## YOUR GOAL
Convert every line of the records below into a Markdown table with the columns "Row" and "Line", numbering each line in order and omitting blank lines.

(Source data)
-- -- --
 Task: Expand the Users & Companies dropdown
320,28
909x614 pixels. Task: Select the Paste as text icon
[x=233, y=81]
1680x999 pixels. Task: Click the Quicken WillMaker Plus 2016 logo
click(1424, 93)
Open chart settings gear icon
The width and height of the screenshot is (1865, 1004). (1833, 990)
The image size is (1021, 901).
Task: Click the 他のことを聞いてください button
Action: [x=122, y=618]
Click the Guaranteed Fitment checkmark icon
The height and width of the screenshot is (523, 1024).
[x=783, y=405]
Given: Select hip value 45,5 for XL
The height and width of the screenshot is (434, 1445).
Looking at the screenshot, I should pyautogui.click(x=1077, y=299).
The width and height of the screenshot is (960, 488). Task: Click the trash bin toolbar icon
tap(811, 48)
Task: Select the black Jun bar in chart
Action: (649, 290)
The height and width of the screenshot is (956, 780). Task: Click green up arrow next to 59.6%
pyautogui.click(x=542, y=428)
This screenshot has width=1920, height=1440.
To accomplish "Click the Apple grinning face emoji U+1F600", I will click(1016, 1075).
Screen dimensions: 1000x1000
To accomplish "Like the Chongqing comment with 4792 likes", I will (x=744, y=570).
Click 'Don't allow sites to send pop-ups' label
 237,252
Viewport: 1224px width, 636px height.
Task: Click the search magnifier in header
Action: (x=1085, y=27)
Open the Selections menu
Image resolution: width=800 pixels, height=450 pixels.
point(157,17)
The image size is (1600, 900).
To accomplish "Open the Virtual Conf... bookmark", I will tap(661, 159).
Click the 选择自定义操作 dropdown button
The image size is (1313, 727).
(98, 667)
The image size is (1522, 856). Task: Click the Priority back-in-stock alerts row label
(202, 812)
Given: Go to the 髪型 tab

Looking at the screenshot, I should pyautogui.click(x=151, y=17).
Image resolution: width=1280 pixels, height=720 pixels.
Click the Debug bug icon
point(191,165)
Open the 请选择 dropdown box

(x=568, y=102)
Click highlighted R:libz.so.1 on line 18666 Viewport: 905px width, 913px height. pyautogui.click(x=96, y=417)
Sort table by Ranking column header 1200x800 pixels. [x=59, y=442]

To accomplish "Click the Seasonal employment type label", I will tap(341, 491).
-- -- --
## RESULT OF THE TASK
| Row | Line |
|---|---|
| 1 |  Task: Expand the Users & Companies dropdown |
| 2 | 320,28 |
| 3 | 909x614 pixels. Task: Select the Paste as text icon |
| 4 | [x=233, y=81] |
| 5 | 1680x999 pixels. Task: Click the Quicken WillMaker Plus 2016 logo |
| 6 | click(1424, 93) |
| 7 | Open chart settings gear icon |
| 8 | The width and height of the screenshot is (1865, 1004). (1833, 990) |
| 9 | The image size is (1021, 901). |
| 10 | Task: Click the 他のことを聞いてください button |
| 11 | Action: [x=122, y=618] |
| 12 | Click the Guaranteed Fitment checkmark icon |
| 13 | The height and width of the screenshot is (523, 1024). |
| 14 | [x=783, y=405] |
| 15 | Given: Select hip value 45,5 for XL |
| 16 | The height and width of the screenshot is (434, 1445). |
| 17 | Looking at the screenshot, I should pyautogui.click(x=1077, y=299). |
| 18 | The width and height of the screenshot is (960, 488). Task: Click the trash bin toolbar icon |
| 19 | tap(811, 48) |
| 20 | Task: Select the black Jun bar in chart |
| 21 | Action: (649, 290) |
| 22 | The height and width of the screenshot is (956, 780). Task: Click green up arrow next to 59.6% |
| 23 | pyautogui.click(x=542, y=428) |
| 24 | This screenshot has width=1920, height=1440. |
| 25 | To accomplish "Click the Apple grinning face emoji U+1F600", I will click(1016, 1075). |
| 26 | Screen dimensions: 1000x1000 |
| 27 | To accomplish "Like the Chongqing comment with 4792 likes", I will (x=744, y=570). |
| 28 | Click 'Don't allow sites to send pop-ups' label |
| 29 |  237,252 |
| 30 | Viewport: 1224px width, 636px height. |
| 31 | Task: Click the search magnifier in header |
| 32 | Action: (x=1085, y=27) |
| 33 | Open the Selections menu |
| 34 | Image resolution: width=800 pixels, height=450 pixels. |
| 35 | point(157,17) |
| 36 | The image size is (1600, 900). |
| 37 | To accomplish "Open the Virtual Conf... bookmark", I will tap(661, 159). |
| 38 | Click the 选择自定义操作 dropdown button |
| 39 | The image size is (1313, 727). |
| 40 | (98, 667) |
| 41 | The image size is (1522, 856). Task: Click the Priority back-in-stock alerts row label |
| 42 | (202, 812) |
| 43 | Given: Go to the 髪型 tab |
| 44 | Looking at the screenshot, I should pyautogui.click(x=151, y=17). |
| 45 | Image resolution: width=1280 pixels, height=720 pixels. |
| 46 | Click the Debug bug icon |
| 47 | point(191,165) |
| 48 | Open the 请选择 dropdown box |
| 49 | (x=568, y=102) |
| 50 | Click highlighted R:libz.so.1 on line 18666 Viewport: 905px width, 913px height. pyautogui.click(x=96, y=417) |
| 51 | Sort table by Ranking column header 1200x800 pixels. [x=59, y=442] |
| 52 | To accomplish "Click the Seasonal employment type label", I will tap(341, 491). |